Tuesday, December 12, 2017

45 minutos no Centro

Há semanas e semanas eu não caminhava pelo Centro. Aquela coisa de descer da Cruz Vermelha até a Uruguaiana, por exemplo.

No fim da tarde as ruas estão vazias. As pessoas, cabisbaixas. O Largo de São Francisco, deserto. Antes disso, uma visita à minha amiga Raquel Alves, sempre com CDs fantásticos: só ela podia ter Trey Anastasio no estoque.

Rua da Carioca, as lojas fechando, outras permanentemente fechadas, o trânsito ao contrário, pelo menos se salva a Casa do Choro. O Bar Luiz respira com ajuda de aparelhos. Outro dia mesmo eu saía com meus trocados do IFCS e bebia um chope dourado por lá, vinte anos que escorreram pela pia. O único momento alegre da rua é numa loja com trinta pessoas paradas na porta, resolvo espiar e tem uma TV com o jogo do Grêmio no Mundial - e há quem creia que é só um jogo quando milhões de homens fixam seus olhos à tela e procuram os melhores anos de suas vidas - a infância correndo atrás de uma bola.

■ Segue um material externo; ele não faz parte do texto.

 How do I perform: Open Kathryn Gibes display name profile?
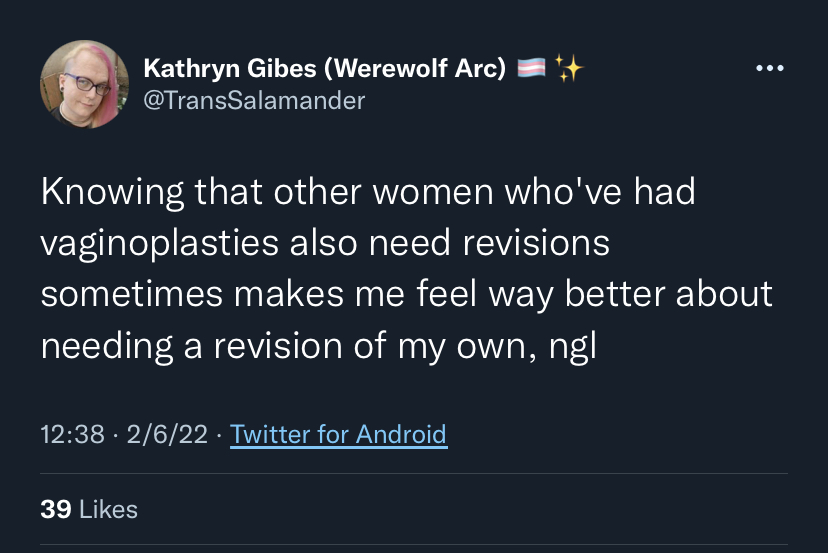[x=325, y=68]
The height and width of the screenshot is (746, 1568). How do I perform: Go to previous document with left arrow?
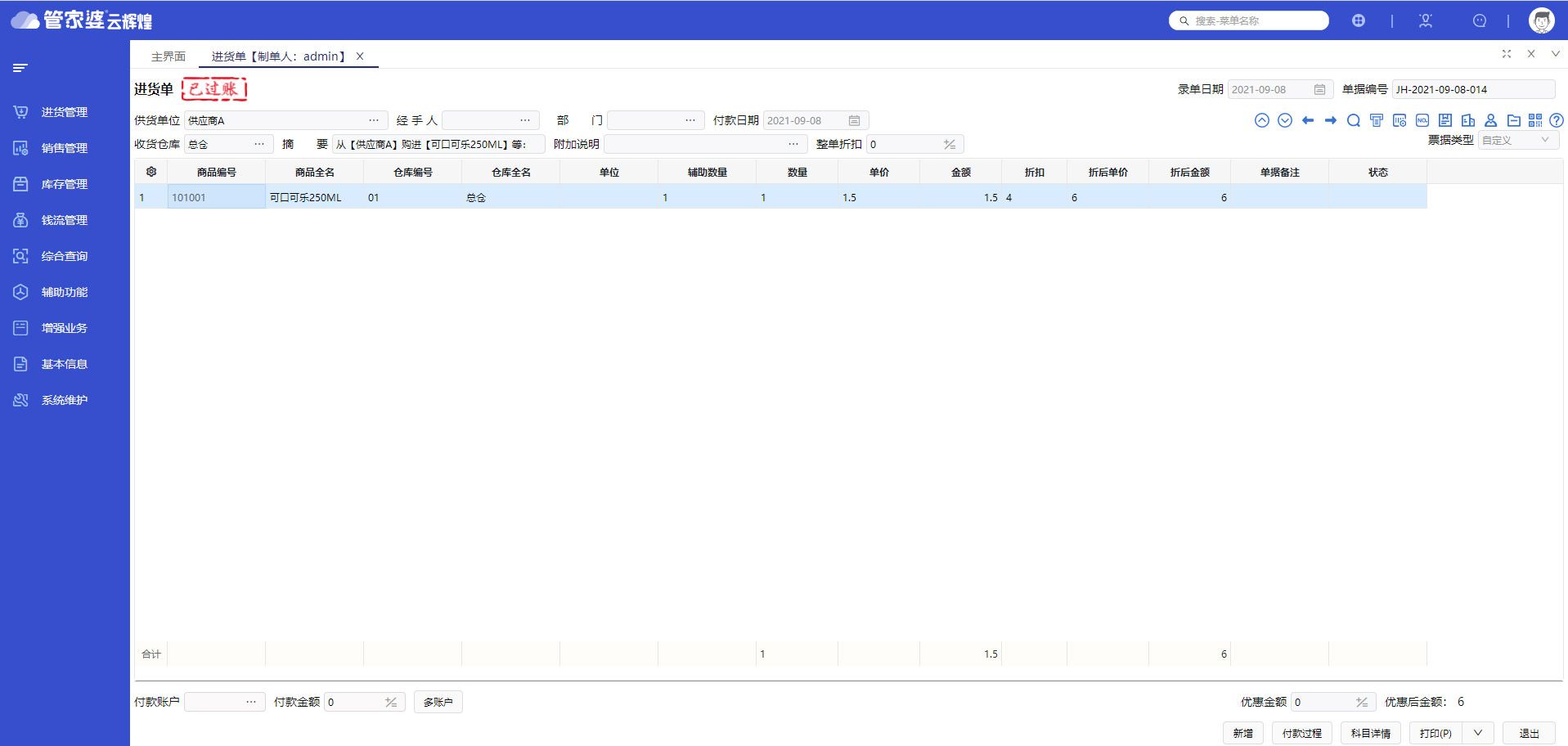[1308, 120]
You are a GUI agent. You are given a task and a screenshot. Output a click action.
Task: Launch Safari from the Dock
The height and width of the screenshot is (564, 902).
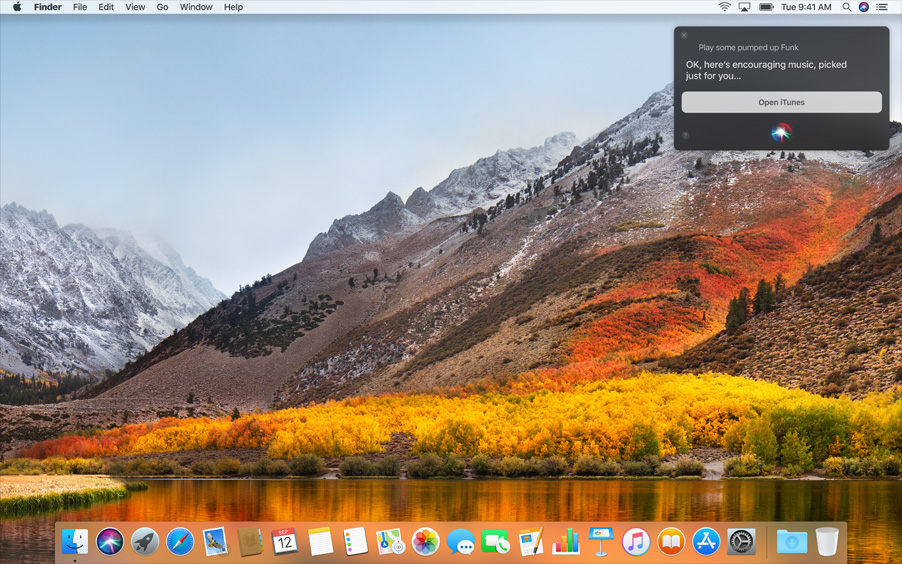(180, 542)
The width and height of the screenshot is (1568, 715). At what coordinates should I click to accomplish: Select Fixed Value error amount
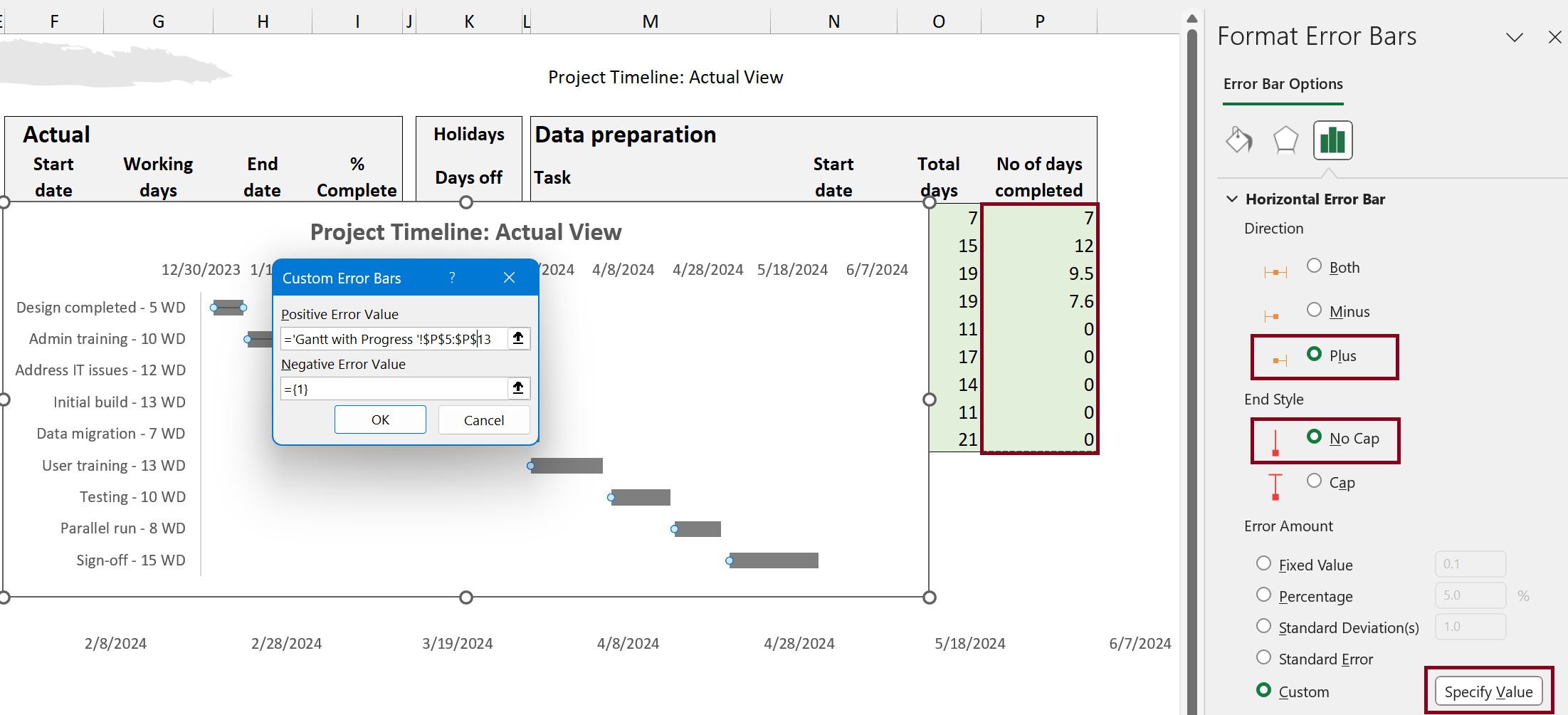click(x=1263, y=564)
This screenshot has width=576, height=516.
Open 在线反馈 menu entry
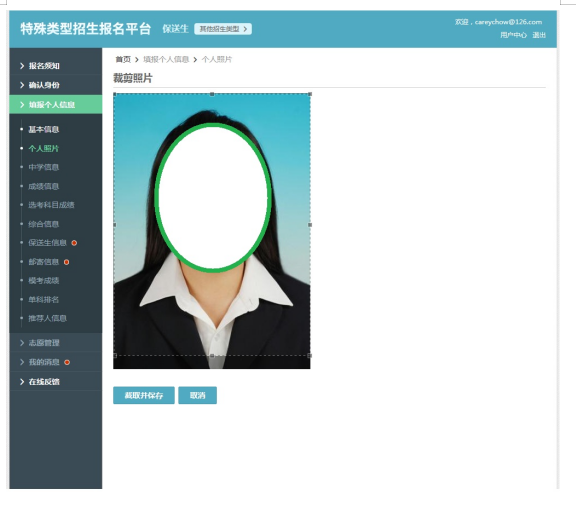(55, 382)
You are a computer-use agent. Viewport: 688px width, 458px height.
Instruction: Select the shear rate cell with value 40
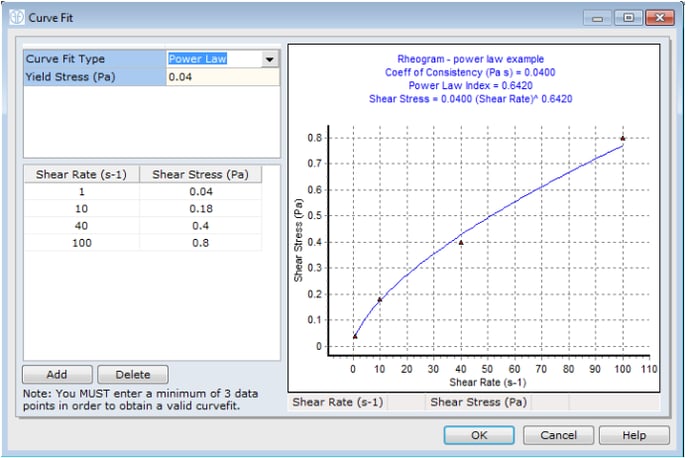pyautogui.click(x=81, y=226)
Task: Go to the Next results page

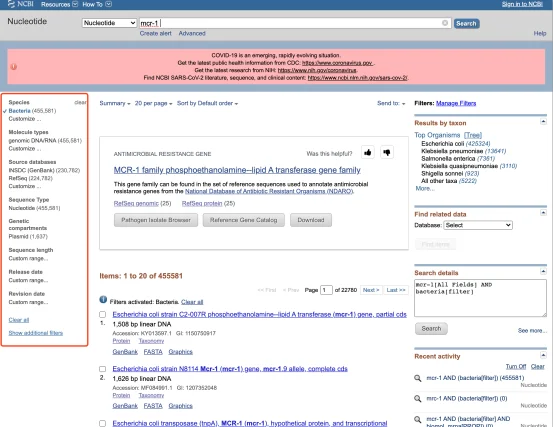Action: point(371,290)
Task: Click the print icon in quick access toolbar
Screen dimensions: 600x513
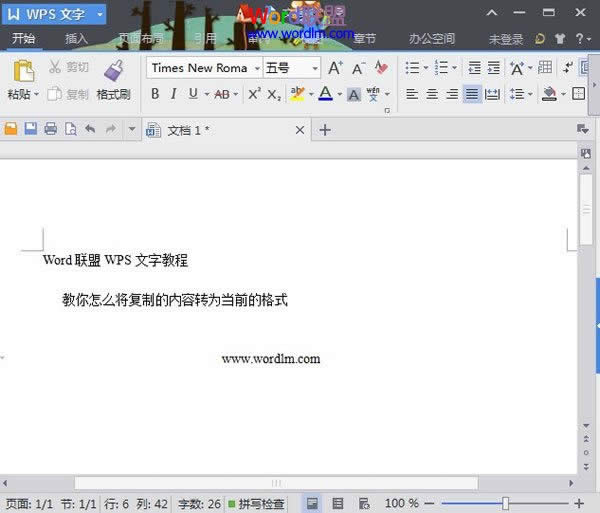Action: coord(50,130)
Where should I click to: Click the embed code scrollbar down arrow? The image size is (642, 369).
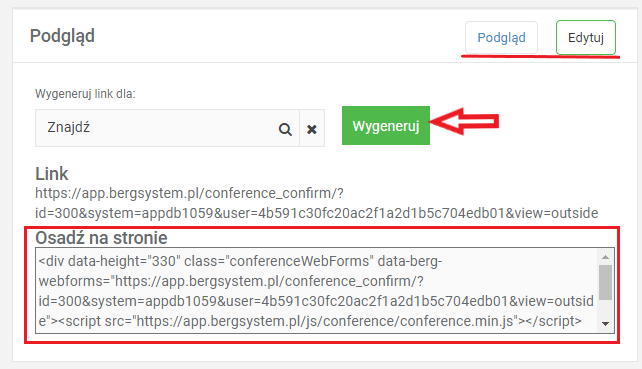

Lojas Americanas da Uruguaiana, sinto um enorme aperto no coração porque antigamente sempre comprava coisas para minha família - e ela se foi. As pessoas disputam os presentes de Natal, mas nem de longe com a lotação de outras épocas. Uma vez comprei lá um liquidificador para minha mãe, que ficou felicíssima - eu era um estagiário e tinha a vida pela frente.

Resolvi descer no Metrô Carioca e atravessá-lo até a avenida Chile. Na porta, um morador de rua faminto, sujo, desesperado e uma senhora tentando saber onde estava sua família, provavelmente com a melhor das intenções mas sem perceber a dor do momento. Desci a escada, voltei, ela já tinha ido, ele continuou lá, dei-lhe vinte reais, ele quase chorou e eu também, porque estou cansado de ver tanta gente sofrendo na Terra desde que me entendo por gente - daquele dia em que minha mãe mergulhou em lágrimas ao ver a jovem mendiga com sua pequena filha, dando-lhe uma quantia e entrando em desespero a seguir, logo após termos saído do Metrô Copacabana em 1973 - de lá pra cá, vejo diariamente o sofrimento das pessoas realmente necessitadas e tenho raiva de mim mesmo por não ter condições de transformar suas vidas.

ATRAVESSANDO o metrô você vê o maior exército da solidão do mundo, uma multidão indo e vindo com toda pressa como se estivesse em fuga - as pessoas só têm olhos para os smartphones, o amor ao próximo parece tão escasso. Então vem a escada de degraus e a saída, onde logo se vê a turma da Petrobras descendo do elevado do BNDES.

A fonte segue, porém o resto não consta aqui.